Exercise goal: An exact transcription of every record below is required, with the pictures left out.
**** Data listing ****
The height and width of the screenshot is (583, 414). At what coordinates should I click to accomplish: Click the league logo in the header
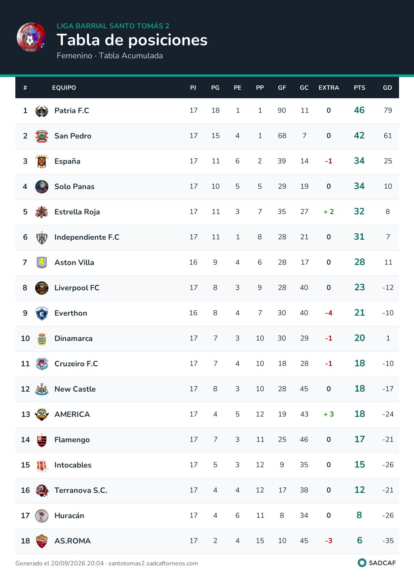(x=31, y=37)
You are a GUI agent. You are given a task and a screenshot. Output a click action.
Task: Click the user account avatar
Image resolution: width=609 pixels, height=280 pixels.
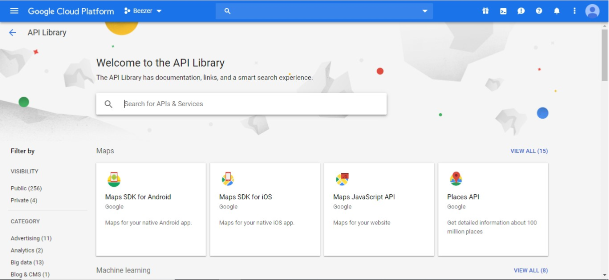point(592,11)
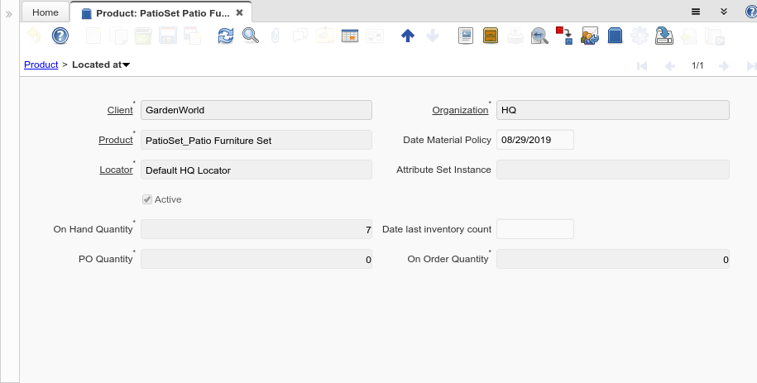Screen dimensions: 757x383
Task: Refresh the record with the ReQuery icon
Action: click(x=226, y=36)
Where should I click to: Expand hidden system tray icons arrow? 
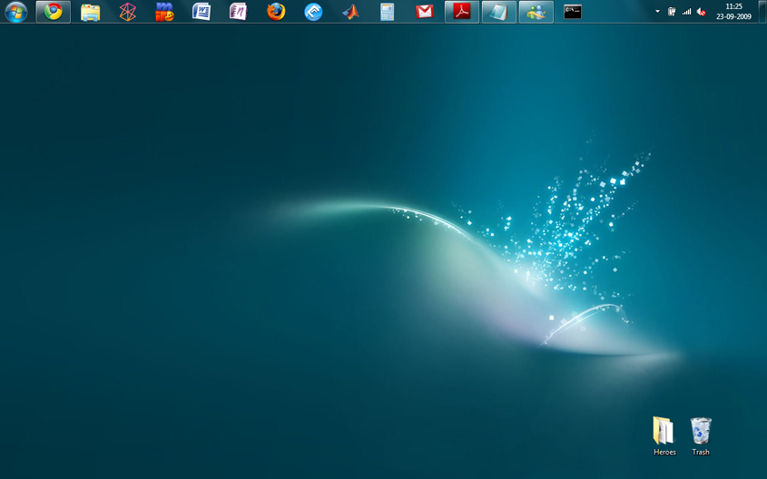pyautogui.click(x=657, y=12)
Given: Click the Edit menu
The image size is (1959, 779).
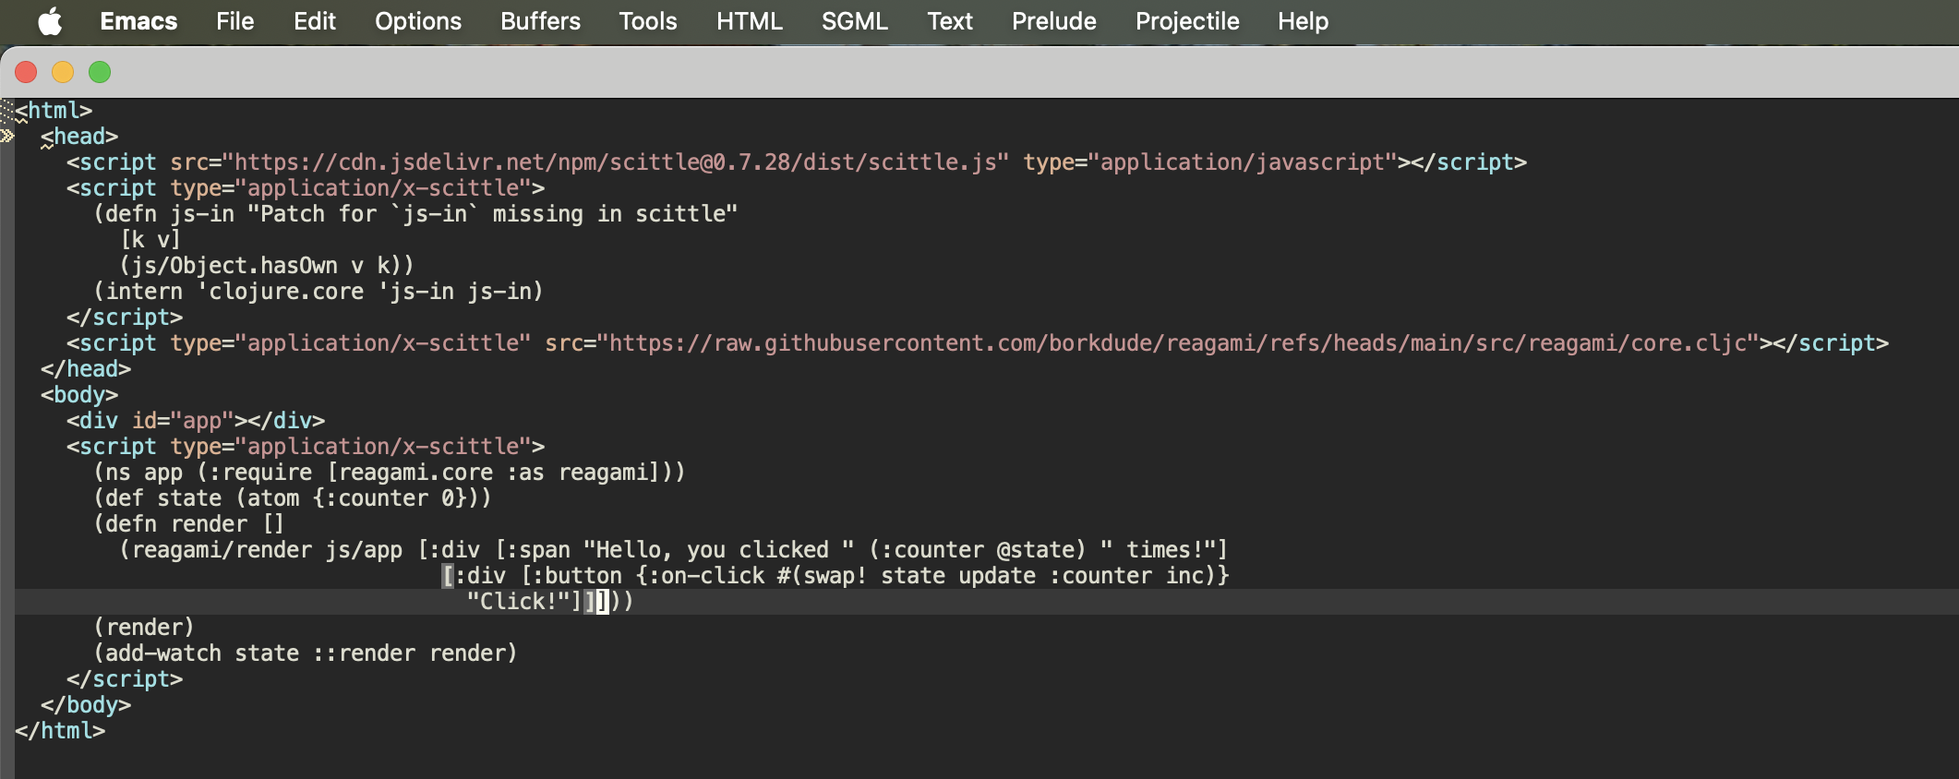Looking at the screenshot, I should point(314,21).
****
Answer section:
The height and width of the screenshot is (583, 414). At what coordinates should I click to accomplish: Click the league logo in the header
(x=31, y=37)
You are a GUI agent. You are given a task and a screenshot. Output a click action.
Task: Click the user account avatar
Image resolution: width=609 pixels, height=280 pixels.
point(592,11)
Screen dimensions: 757x383
Task: Refresh the record with the ReQuery icon
Action: click(x=226, y=36)
Where should I click to: Expand hidden system tray icons arrow? 
pyautogui.click(x=657, y=12)
Given: Click the Edit menu
The image size is (1959, 779).
Looking at the screenshot, I should point(314,21).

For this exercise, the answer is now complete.